A GUIDE TO HACKING GROWTH
I recently dove into the book Hacking Growth by Sean Ellis and Morgan Brown. Being in marketing for some time now my preconceived notions of a “growth hacker” was someone who spent all their time in google analytics crunching the numbers, finding nuggets of gold and magically scaling those areas to 10x growth.
I’ve on numerous occasions have tried to replicate this idea by spending countless hours in Google Analytics or in front complex spreadsheets, using every available dashboard known to mankind. While I have learned a great deal from my time spent in those areas, I am far too aware of the very truthful anecdote, “paralysis by analysis.”
Hacking Growth describes itself as “the definitive playbook by the pioneers of growth hacking, one of the hottest business mythologies in silicon valley and beyond” (inside flap). Generally, I believe the book does right by this description.
The core principles of the book revolve around two concepts:
1. The structure of Growth Hacking. In other words what you need in a team to hack your way to success.
2. The Playbook. This section is riddled with real life examples the authors experienced and their outcomes.
These two sections put together, give the reader a process to follow and a target to aim for. The underlying description of successful growth hacking is a well-oiled growth team that has the trust and credibility to make quick decisions about what is working and what isn’t. The team has a set of common understandings of how they find and test for areas of growth. And even perhaps, more importantly, the leadership of the company has the buy-in into the growth process, clearing bureaucratic barriers well in advance.
The first section (The Growth Process) of the book helps place the importance of the analysis itself within the process. As any analyst has experienced pouring hours into a detailed report, only to see the report find its way to the trash. Or worse being caught in a continual loop of re-working metrics until magically, the data has been so re-racked that the numbers suddenly fit the exact conclusion the requester was trying to prove. While the structure to the process will seem intuitive for the analyst, it will help the strategist see and plan for iterations of change. It will help not only the analyst and strategist but the whole team adopt a system of testing, execution, and reflection on the data.
The second section is filled with real world examples that actually happened. The authors Sean and Morgan tell you what tactics successful companies used to hack it to billions in revenue. You could almost read the second half in any order because there are so many unique ideas. However, they do incorporate growth from 4 views of hacking business, acquisition, activation retention, monetization knowing that some businesses tend to lean in different areas for growth.
As an email marketer by trade, I can see the value in hacking growth and the concepts they offer. While open and click rates may be my bread and butter I understand that increase either without affecting a “Northstar metric” (such as average revenue per purchase, or lifetime value per customer) can be fleeting. That is not to say that increasing the number of people who open is a bad thing. But open rate or click rate by themselves is just the beginning of the journey. And as the end of the book mentions, there is so much more valuable data to be taken into the consideration once the whole customer journey can be identified and measured.

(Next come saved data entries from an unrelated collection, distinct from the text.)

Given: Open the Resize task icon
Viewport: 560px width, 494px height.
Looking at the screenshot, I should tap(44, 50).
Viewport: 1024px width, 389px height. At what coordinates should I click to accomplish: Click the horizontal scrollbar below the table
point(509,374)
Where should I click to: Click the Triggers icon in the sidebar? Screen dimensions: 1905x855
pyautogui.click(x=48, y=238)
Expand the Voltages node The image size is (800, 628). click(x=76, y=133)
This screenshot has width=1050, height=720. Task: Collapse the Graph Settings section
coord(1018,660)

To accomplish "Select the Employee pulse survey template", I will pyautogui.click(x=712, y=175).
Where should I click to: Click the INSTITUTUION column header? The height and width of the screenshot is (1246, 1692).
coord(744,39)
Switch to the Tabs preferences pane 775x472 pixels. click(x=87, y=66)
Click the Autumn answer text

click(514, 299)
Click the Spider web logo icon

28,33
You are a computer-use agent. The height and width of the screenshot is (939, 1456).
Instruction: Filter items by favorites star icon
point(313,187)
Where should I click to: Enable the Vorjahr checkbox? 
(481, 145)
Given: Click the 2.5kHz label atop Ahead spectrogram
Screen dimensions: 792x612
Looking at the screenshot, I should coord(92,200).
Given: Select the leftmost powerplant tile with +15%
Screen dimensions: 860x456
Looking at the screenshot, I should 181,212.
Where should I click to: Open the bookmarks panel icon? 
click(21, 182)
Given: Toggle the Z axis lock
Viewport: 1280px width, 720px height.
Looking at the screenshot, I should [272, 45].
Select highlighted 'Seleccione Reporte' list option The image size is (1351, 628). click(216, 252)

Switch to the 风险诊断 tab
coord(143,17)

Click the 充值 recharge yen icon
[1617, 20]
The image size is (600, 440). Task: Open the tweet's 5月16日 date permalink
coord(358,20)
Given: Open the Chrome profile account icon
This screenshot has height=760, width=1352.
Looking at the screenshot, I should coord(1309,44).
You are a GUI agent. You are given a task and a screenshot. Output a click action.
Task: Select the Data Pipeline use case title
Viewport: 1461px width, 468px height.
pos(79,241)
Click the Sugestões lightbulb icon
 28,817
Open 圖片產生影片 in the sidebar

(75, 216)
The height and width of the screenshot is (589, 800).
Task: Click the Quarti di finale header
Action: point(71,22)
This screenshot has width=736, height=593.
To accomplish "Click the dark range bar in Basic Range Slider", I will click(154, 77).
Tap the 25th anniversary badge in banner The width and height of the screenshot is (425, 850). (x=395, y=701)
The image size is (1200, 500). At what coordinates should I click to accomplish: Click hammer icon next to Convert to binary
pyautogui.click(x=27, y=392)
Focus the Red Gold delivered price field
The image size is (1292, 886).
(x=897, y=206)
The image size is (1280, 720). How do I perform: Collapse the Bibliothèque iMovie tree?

Company culture I believe is a key concept crucial to the success of growth hacking but is a topic that is not discussed in the book. Growth Hacking is dependent on delegation, trust, and execution. Team members need delegated positional authority to work between the black and white lines of their day-to-day responsibilities. If the leadership behind these groups are not bought into the process growth will be hampered.
Growth teams need to be both credible and trustworthy. They need to be able to question the actions of another department in a way that is well received and not condescending. The team needs to be able to show a track record of success and provide a common score card perhaps. One’s mind must be open to the idea, that everything is on the table for review, and only whats performs best should move forward. And conversely, poor performing activities need to be stopped. Having the green light from above is the assumed prerequisite.
The key to hacking growth is all “about engineering systems of scale and enabling our users to grow the product for us.” In this case “engineering systems” really means creating a team that is systematically observing, measuring, hypothesizing and implementing ideas based on how your users are interacting with your brand.
Growth Hacking takes team centered on common principles, where decisions can be made with speed and accuracy while leaving bureaucracy behind.